6) ‘Rivoluzione animale’ è diventato uno dei miei videoclip preferiti di sempre. Come sarebbe secondo voi un mondo in cui davvero avvenisse una rivoluzione animale?
“Ci piacciono i complimenti, grazie, siamo contenti vi sia piaciuto, ci pare di capire che anche i vostri 4 pezzi preferiti siano gli stessi nostri. La Rivoluzione in realtà è avvenuta, sotto la guida del comandante Ringo (il bassotto protagonista del video, ndr). Gli animali di colpo hanno iniziato ad essere molto più intraprendenti. Fateci caso ci sono un sacco di cani in TV. Il Re mare, il Delfino, parla una lingua universale comprensibile a tutti tranne che all’uomo, aizzando gli animali a ribellarsi. Comunque a parte la storia della Rivoluzione, l’allevamento intensivo sta diventando un po’ troppo intensivo, oltre ad animali dopati e cresciuti in pochissimo tempo inquina pure il nostro pianeta. Abbiate rispetto degli animali, maledetti”.

7) C’è un artista particolare con cui sognate in futuro di poter collaborare?
“EMINEM nel mondo, Caparezza, Fabri Fibra e Bello FiGo in Italia. Però ci piacerebbe collaborare un po’ con tutti, meglio la condivisione e lo scambio”.

8) Quali sono i vostri piani per il futuro? Che progetti avete in mente?

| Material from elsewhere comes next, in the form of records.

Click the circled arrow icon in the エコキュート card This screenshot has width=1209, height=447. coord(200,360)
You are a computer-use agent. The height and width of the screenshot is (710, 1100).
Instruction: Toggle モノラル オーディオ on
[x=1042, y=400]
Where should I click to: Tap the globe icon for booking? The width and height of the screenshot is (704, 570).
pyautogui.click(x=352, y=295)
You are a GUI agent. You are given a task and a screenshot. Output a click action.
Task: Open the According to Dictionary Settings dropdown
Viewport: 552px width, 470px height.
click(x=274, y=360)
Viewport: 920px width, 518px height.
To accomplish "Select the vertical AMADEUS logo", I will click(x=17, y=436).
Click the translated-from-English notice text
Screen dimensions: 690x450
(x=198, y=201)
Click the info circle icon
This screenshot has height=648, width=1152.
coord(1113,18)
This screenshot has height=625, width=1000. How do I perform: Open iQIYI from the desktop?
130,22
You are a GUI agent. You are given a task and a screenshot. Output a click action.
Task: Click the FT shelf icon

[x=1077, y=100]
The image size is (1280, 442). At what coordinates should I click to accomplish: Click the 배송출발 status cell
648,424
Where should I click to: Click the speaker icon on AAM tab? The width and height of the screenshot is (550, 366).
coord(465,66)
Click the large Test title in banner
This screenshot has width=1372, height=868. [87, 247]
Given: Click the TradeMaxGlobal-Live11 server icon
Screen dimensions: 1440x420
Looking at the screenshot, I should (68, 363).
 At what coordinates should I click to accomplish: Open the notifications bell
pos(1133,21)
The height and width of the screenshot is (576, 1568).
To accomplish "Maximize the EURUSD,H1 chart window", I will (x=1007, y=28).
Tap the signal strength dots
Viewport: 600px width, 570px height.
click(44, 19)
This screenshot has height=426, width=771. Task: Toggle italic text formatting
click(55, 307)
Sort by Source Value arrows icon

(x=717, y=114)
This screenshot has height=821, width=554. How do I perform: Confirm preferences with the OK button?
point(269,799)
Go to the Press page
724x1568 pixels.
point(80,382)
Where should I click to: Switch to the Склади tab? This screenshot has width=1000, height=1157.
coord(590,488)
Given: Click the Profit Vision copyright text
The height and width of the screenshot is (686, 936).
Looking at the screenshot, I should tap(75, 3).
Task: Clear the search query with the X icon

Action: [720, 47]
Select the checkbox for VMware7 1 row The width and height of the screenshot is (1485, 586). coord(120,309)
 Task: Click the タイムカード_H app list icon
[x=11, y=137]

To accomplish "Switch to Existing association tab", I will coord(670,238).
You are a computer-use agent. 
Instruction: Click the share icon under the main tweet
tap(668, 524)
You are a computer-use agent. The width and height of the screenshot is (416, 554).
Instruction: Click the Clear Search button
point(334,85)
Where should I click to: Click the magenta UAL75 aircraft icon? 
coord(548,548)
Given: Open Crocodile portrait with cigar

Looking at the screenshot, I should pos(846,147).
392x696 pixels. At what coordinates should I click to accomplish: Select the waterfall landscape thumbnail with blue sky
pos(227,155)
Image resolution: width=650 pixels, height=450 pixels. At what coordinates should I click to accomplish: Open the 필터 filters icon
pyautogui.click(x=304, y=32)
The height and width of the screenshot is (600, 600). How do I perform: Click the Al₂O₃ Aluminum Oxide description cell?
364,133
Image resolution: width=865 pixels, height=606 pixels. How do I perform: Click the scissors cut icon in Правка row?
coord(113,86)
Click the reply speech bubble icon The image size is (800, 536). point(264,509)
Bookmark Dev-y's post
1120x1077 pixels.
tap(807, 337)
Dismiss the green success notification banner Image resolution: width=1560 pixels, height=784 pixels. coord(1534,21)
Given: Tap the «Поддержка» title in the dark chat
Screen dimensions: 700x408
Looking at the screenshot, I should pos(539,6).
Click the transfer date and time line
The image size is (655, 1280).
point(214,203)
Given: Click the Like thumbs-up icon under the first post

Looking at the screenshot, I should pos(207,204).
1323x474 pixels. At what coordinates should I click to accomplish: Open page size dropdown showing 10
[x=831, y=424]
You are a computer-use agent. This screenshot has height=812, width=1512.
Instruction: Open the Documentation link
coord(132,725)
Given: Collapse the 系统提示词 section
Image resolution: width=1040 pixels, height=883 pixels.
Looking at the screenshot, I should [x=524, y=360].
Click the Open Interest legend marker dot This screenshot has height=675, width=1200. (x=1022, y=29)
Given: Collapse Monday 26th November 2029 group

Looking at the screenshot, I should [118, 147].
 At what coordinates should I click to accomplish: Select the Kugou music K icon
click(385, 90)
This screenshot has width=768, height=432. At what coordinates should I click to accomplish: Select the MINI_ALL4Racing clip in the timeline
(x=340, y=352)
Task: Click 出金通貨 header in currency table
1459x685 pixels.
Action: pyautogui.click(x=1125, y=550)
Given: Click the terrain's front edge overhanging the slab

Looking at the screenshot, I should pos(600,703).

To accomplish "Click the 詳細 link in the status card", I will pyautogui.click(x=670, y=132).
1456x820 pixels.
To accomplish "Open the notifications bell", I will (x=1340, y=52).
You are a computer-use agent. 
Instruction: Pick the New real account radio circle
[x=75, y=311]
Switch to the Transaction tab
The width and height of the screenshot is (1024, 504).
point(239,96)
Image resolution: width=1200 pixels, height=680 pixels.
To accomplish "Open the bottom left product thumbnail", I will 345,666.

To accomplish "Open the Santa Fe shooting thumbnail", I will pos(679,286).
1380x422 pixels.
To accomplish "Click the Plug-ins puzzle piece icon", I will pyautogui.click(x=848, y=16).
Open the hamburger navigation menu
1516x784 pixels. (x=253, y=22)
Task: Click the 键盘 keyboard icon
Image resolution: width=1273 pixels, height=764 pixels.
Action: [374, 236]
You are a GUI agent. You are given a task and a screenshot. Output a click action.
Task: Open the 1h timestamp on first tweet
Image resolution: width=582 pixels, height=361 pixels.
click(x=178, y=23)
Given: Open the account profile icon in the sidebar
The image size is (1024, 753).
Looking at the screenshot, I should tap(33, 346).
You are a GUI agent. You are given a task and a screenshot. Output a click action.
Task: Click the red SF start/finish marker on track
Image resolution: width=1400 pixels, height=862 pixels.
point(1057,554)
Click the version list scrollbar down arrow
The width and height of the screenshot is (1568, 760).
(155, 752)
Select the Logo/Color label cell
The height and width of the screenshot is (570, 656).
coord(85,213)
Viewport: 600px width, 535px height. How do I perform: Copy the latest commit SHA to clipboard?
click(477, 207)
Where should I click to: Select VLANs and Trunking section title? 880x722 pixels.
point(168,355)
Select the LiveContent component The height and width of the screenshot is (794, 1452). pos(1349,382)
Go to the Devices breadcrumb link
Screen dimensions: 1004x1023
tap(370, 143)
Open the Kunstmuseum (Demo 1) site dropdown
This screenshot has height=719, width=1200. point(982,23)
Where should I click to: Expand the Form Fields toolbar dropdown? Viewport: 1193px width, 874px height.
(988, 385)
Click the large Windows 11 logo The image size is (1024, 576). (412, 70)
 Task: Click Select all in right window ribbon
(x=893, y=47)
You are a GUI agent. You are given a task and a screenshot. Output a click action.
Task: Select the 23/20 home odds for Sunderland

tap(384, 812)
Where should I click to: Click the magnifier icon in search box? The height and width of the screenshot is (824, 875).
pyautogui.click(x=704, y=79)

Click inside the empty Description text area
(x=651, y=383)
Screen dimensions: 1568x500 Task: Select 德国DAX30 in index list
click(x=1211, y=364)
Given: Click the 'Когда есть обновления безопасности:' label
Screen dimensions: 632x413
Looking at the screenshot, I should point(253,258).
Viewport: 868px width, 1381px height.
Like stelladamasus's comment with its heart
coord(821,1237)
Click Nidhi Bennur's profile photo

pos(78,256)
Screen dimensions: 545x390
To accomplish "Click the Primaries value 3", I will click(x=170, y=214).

Si, stiamo lavorando al prossimo EP, vorremmo replicare un video per pezzo, esattamente come abbiamo fatto in questo. Però ci saranno tante novità, perché i nostri ascolti stanno cambiando e di conseguenza anche i video cambieranno, forse anche noi saremo altri ma comunque simpatici. Continuate a seguirci su tutti i social e magari comprate il nostro EP. Sarebbe meraviglioso. Stiamo lavorando al live, che sarà sicuramente del tutto personale, forse una nuova formula di LIVE. Grazie delle domande che ci avete posto, ci siamo divertiti a rispondere. Mandiamo un bacino a tutti, abbracciamoci e vogliamoci bene, viva la vita. Ciao!”.